After treatments, attached and detached cells were harvested. A total of 5 × 10⁵ cells were suspended in 25 μL PBS and snap-frozen in wells of a 96-well opaque microtiter plate on liquid nitrogen. After thawing on ice, 50 μL of assay buffer [13] containing 50 μM of fluorogenic substrate (Peptide Institute, Osaka, Japan) was added to each well. Caspase-3 and -8 assay buffer: 100 mM HEPES pH 7.2, 10% sucrose, 0.1% CHAPS; caspase-2 and -9 assay buffer: 0.1% MES pH 6.5, 10% poly-ethylene glycol, 0.1% CHAPS. Caspase-2, -3, -8 and -9 selective substrates Ac-VDVAD-AMC, Ac-DEVD-AMC, Ac-IETD-AMC and Ac-LEHD-AMC respectively, were used. Cleavage of the fluorogenic substrates was monitored for 30 min at 37 °C using a Fluoroscan II microplate reader (Thermo Electron Co., Waltham, MA, USA) using 355/460 nm excitation/emission wavelengths. Slopes of the fluorescence curves obtained were used as activity values and were represented as percentage of control values. Data from duplicate samples were used in each experiment.
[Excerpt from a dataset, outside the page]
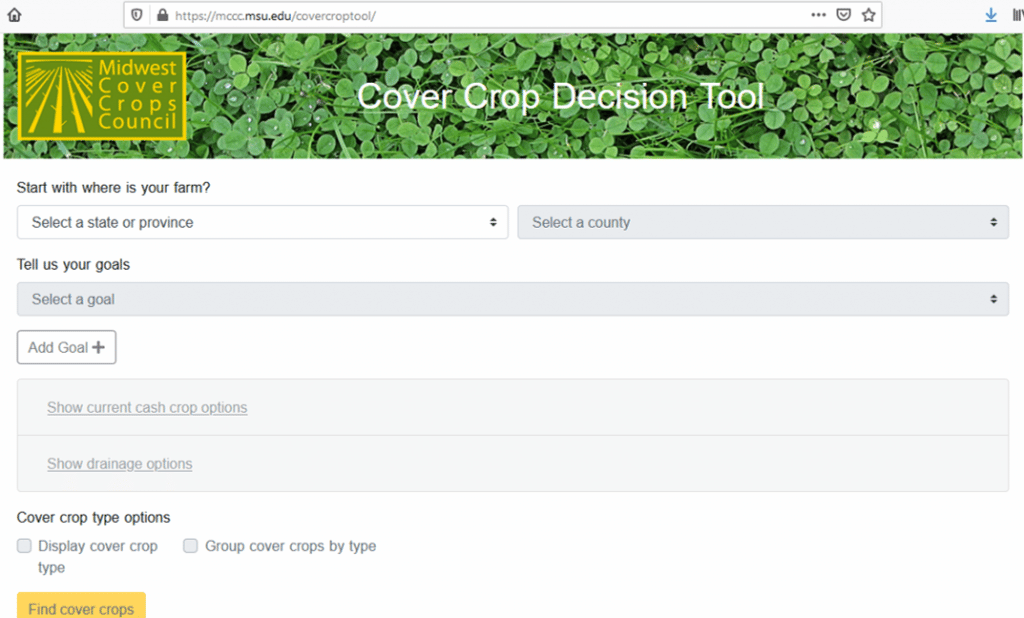Open the Library icon in the toolbar

(x=1017, y=15)
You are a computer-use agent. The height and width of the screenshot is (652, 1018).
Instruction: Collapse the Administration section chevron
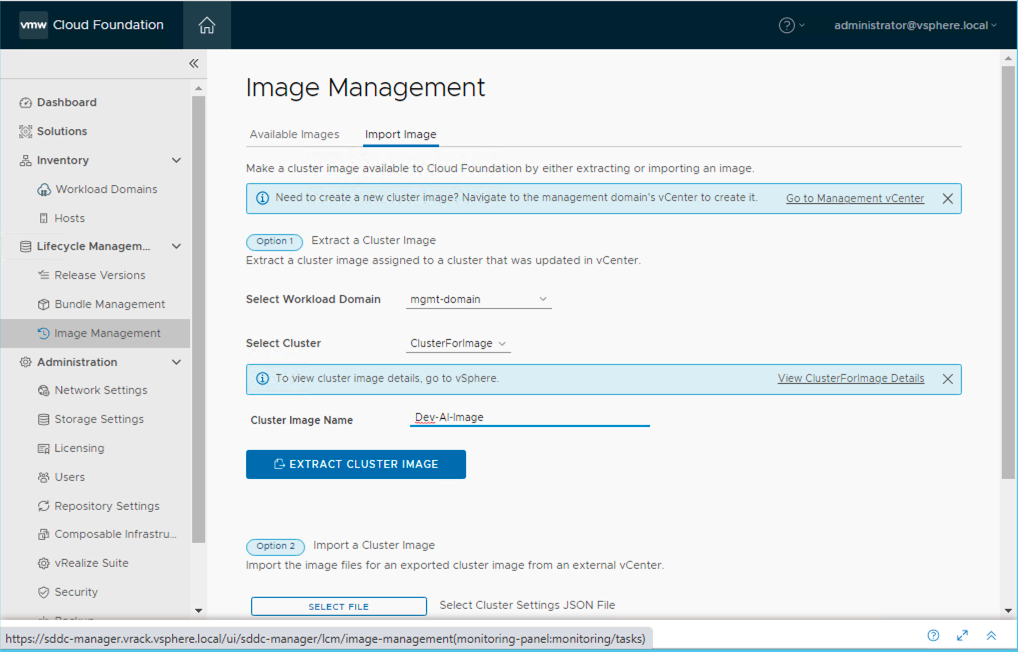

Attached and detached BAE cells treated with aeroplysinin-1 for 14 h were harvested. After washing with PBS, 2 × 10⁶ cells were suspended in 100 μL of assay buffer (MSH buffer supplemented with 50 mM KCl, 1 mM EGTA, 5 mM succinate, 5 mM MgCl₂), permeabilized with 10 μg digitonin for 5 min at room temperature and centrifuged at 13,000 rpm for 5 min. The supernatants containing soluble cytosolic fraction as well as the pellets containing mitochondria were mixed with Laemmli’s buffer. Finally, the samples were boiled for 5 min at 95 °C and cytochrome c release was analyzed by Western-blot.

All data are expressed as means ± standard deviation (SD). One-tailed Student’s t-test was used to compare the actual difference between two means. p < 0.05 was considered to be statistically significant.